Avrupa’da da öyle. İngiliz düşünür John Lock 17. asırda iyi yetişmiş bir İngiliz gencinin mutlaka Arapça ve Farsça öğrendiğini söylemiştir. Avrupa ise Doğu’yu ve Türkleri daha iyi anlamak ve tanımak için Arapça öğreniyordu. Hal böyleyken; 19. asırda Türk münevverlerinde başlayan Avrupa hayranlığı; münevverlerin Fransızca, İngilizce, Almanca öğrenip sadece Avrupa’dan tercüme yapmaları ve Batılı filozofları kendilerine üstad olarak görmeleri Ahmed Midhat Efendi tarafından eleştirilmişti. Ahmed Midhat, Türk münevverlerinin kendi mensubu oldukları kadim medeniyetin düşünce ve bilim adamlarını tanımayıp Avrupalıya hayran olmalarını bir çarpıklık olarak değerlendirmişti: “Yeri geldiğinde ‘Bizde Fârâbîler, İbn Sînâlar, İbn Rüşdler ve Firdevsîler gelmiş.’ diye iftihar ederiz, ancak bunların ne söylediklerinden bîhaberiz. Onları anlamak için Arapça ve Farsça bilmek gerektiği halde, kaçımız bu lisanlardan bir cümleyi hakkıyla anlamaya muktediriz?” Ahmed Midhat, buna rağmen bazılarının bu düşünürleri bırakarak Viktor (Victor) Hugolardan, Şekspırlardan (Shakespeare), Götelerden (Goethe) bahsettiğini söyleyerek bu durumu yadırgar.

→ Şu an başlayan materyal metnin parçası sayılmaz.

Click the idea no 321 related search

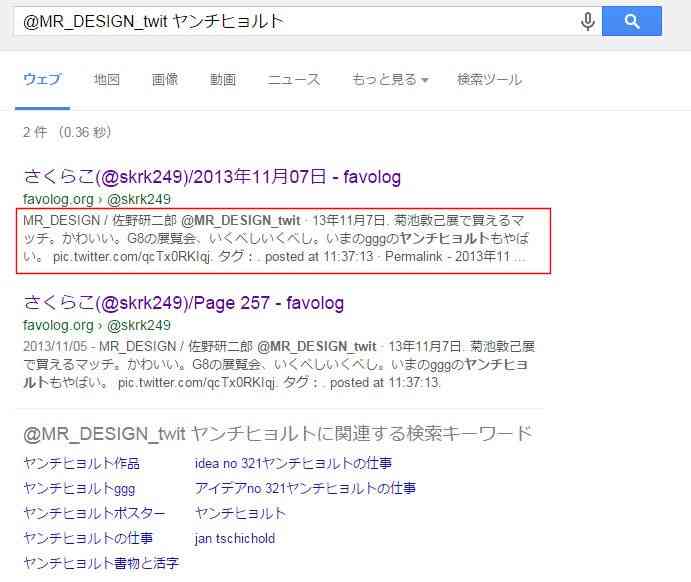click(293, 463)
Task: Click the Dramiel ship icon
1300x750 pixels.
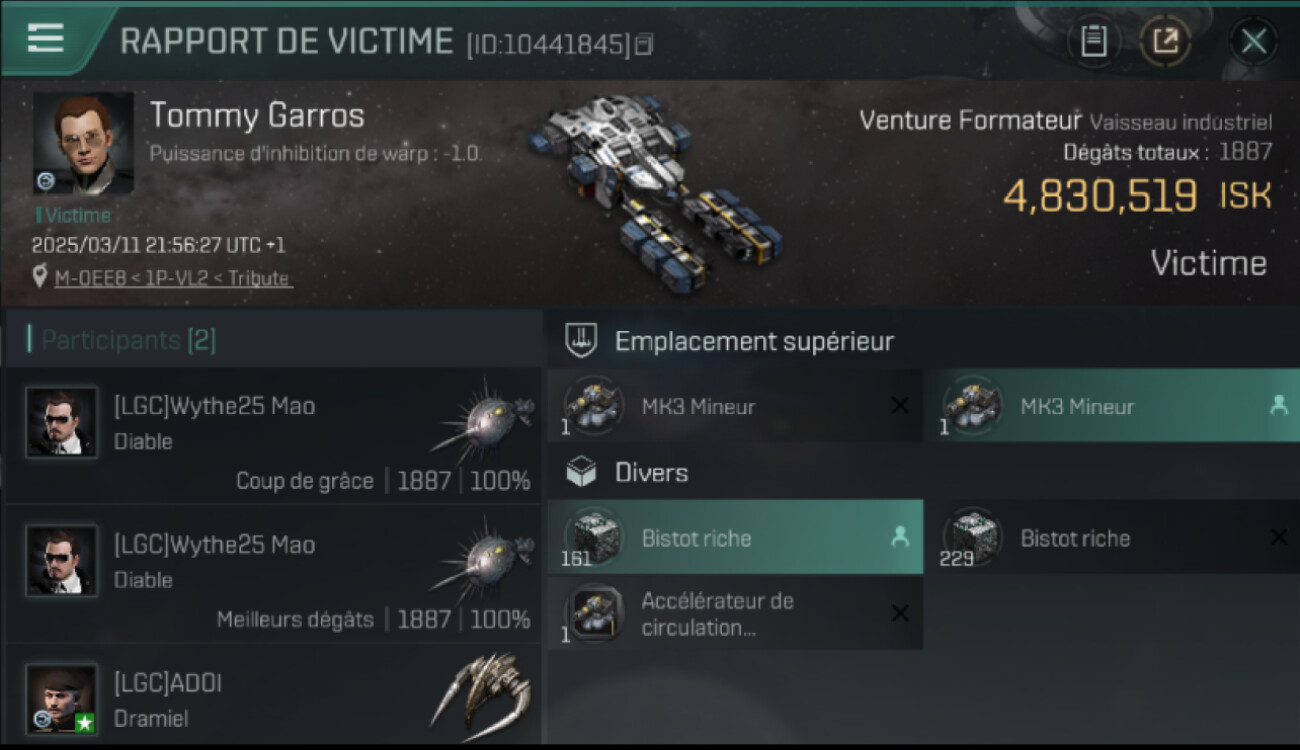Action: point(484,690)
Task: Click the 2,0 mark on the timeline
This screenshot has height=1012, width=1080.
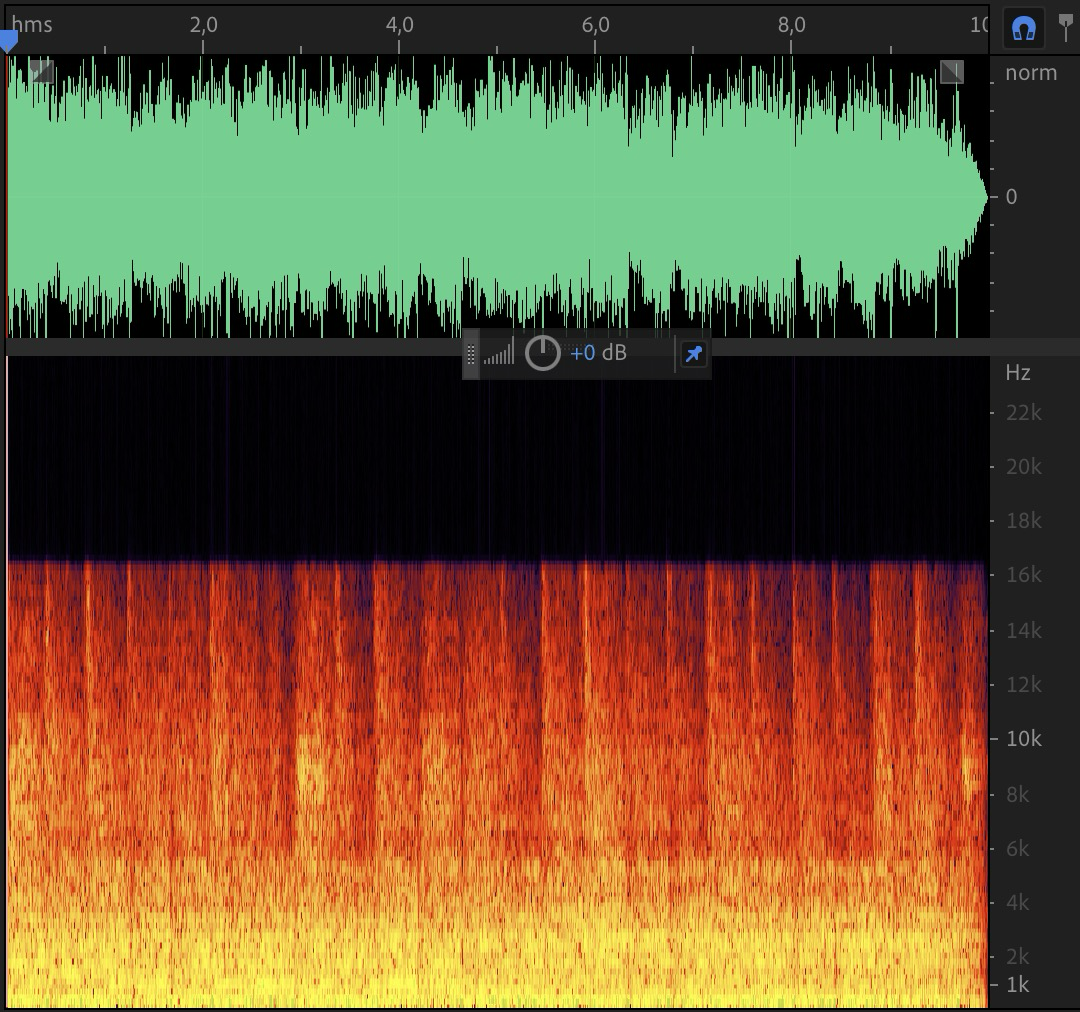Action: pyautogui.click(x=203, y=24)
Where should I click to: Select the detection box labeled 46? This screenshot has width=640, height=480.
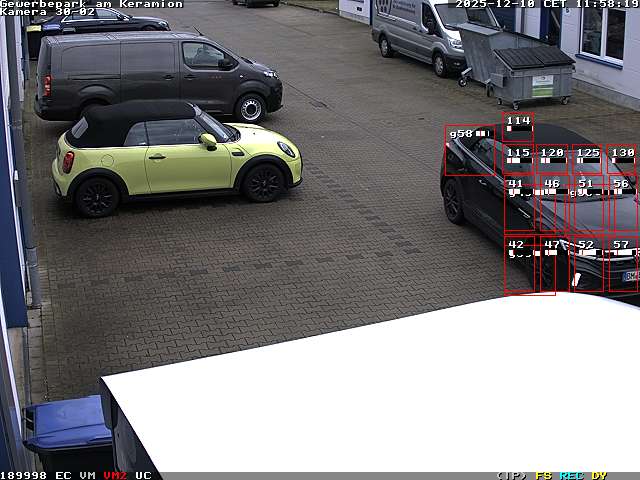554,205
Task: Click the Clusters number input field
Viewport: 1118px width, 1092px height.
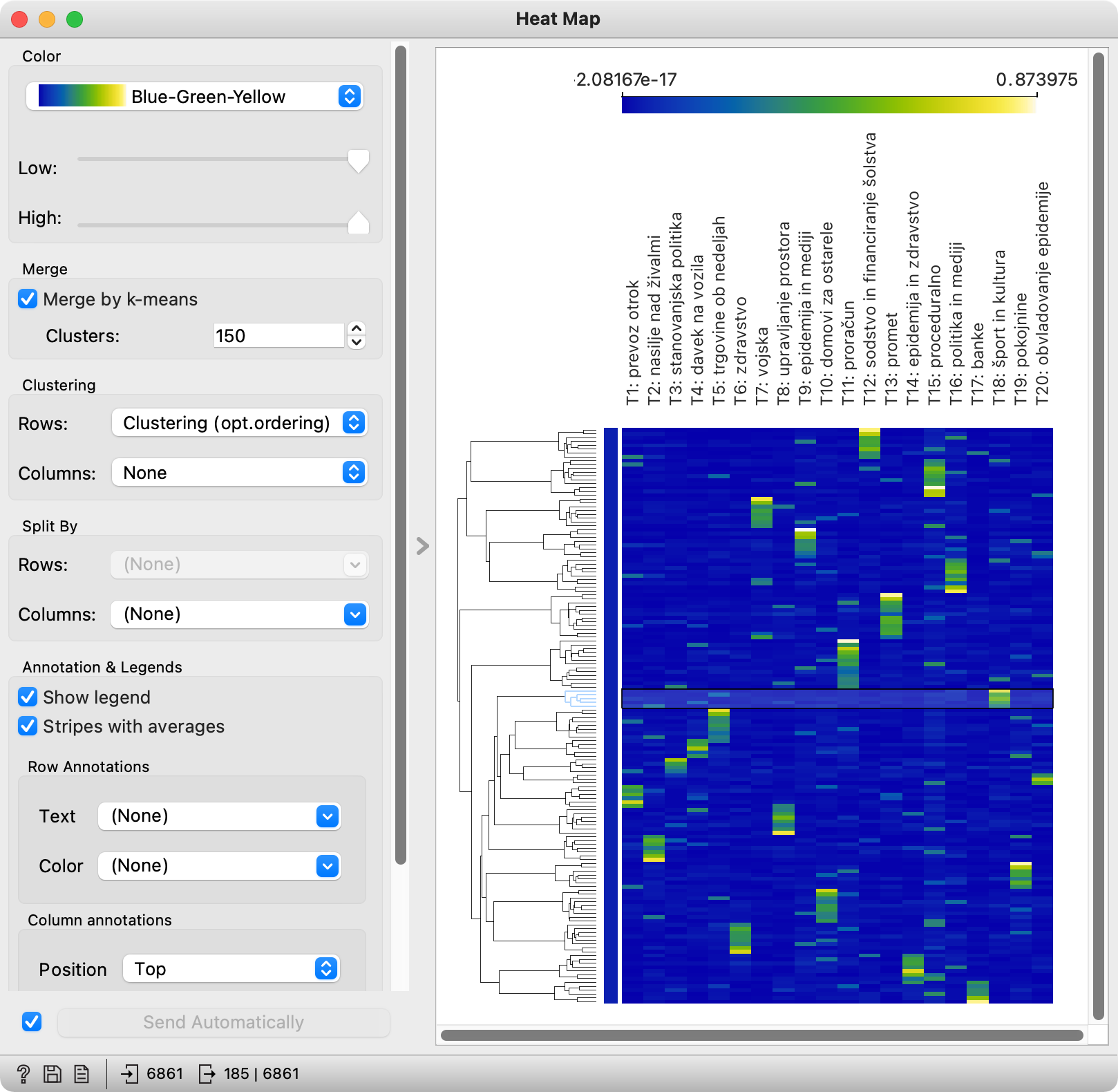Action: tap(278, 336)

Türkler Farsçadan, Arapçadan ve diğer dillerden aldıkları kelimeyi mana ve şekil olarak birebir kullanmamış, kelimeleri Türkçeleştirmiştir, demiştik. Şöyle ki Farsçadan alınan “abdest” kelimesi sadece Türklerde namaz ve ibadetlerden evvel Allah için yıkanıp temizlenme anlamına gelmektedir. Mevlâna, Fuzuli, Nizâmi şiirlerini Farsça yazsa da o Farsça ruh itibariyle Türk Farsçasıdır. Hafız’ın şiirlerinde kelime anlamı “el suyu” olarak kullanılan “abdest” Mevlâna’nın şiirlerinde dinî bir kavramdır. Farisiler namaz öncesi yıkanmaya abdest demez “vüzû’” kelimesini kullanır, Araplar gibi. Genceli Nizamî şiirlerini Farsça yazmıştır; ancak şiirlerindeki zevk, mana, estetik, mazmunlar Türk ruhudur. Günümüzde İranlılar bu yüzden Nizamî’ye Fars şairi diyemiyor.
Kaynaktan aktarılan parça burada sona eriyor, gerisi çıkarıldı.